> [Excerpted records]:
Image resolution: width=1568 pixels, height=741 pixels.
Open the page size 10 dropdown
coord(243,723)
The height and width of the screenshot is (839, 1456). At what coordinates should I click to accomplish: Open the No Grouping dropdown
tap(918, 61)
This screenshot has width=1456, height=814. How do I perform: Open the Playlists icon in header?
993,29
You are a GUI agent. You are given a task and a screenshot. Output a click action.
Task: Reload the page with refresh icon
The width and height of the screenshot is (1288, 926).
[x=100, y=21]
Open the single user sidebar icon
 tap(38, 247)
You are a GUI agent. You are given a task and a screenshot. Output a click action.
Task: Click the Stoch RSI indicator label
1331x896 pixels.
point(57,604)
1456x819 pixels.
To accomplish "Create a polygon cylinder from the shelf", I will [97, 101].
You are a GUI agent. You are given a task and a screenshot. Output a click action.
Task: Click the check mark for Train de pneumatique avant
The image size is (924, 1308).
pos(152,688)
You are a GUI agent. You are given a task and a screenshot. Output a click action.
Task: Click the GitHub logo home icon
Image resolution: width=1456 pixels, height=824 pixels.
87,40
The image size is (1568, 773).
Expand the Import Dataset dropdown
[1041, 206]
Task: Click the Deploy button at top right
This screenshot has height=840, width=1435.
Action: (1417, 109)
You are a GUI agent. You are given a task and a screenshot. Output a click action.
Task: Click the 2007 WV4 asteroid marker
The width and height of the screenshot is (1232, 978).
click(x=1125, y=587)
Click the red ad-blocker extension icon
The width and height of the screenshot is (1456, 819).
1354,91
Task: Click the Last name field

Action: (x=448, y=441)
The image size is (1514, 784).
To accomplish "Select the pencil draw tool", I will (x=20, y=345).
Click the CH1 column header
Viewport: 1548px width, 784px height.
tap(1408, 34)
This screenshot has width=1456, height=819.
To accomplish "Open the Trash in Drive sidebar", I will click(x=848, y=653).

> [Activity]:
Nothing but the lines from the one containing "This screenshot has height=840, width=1435." through the end of the entries belongs in the answer; repeat them exactly.

> [Answer below]:
This screenshot has height=840, width=1435.
Action: (1417, 109)
You are a GUI agent. You are given a task and a screenshot. Output a click action.
Task: Click the 2007 WV4 asteroid marker
The width and height of the screenshot is (1232, 978).
click(x=1125, y=587)
Click the red ad-blocker extension icon
The width and height of the screenshot is (1456, 819).
1354,91
Task: Click the Last name field

Action: (x=448, y=441)
The image size is (1514, 784).
To accomplish "Select the pencil draw tool", I will (x=20, y=345).
Click the CH1 column header
Viewport: 1548px width, 784px height.
tap(1408, 34)
This screenshot has width=1456, height=819.
To accomplish "Open the Trash in Drive sidebar", I will click(x=848, y=653).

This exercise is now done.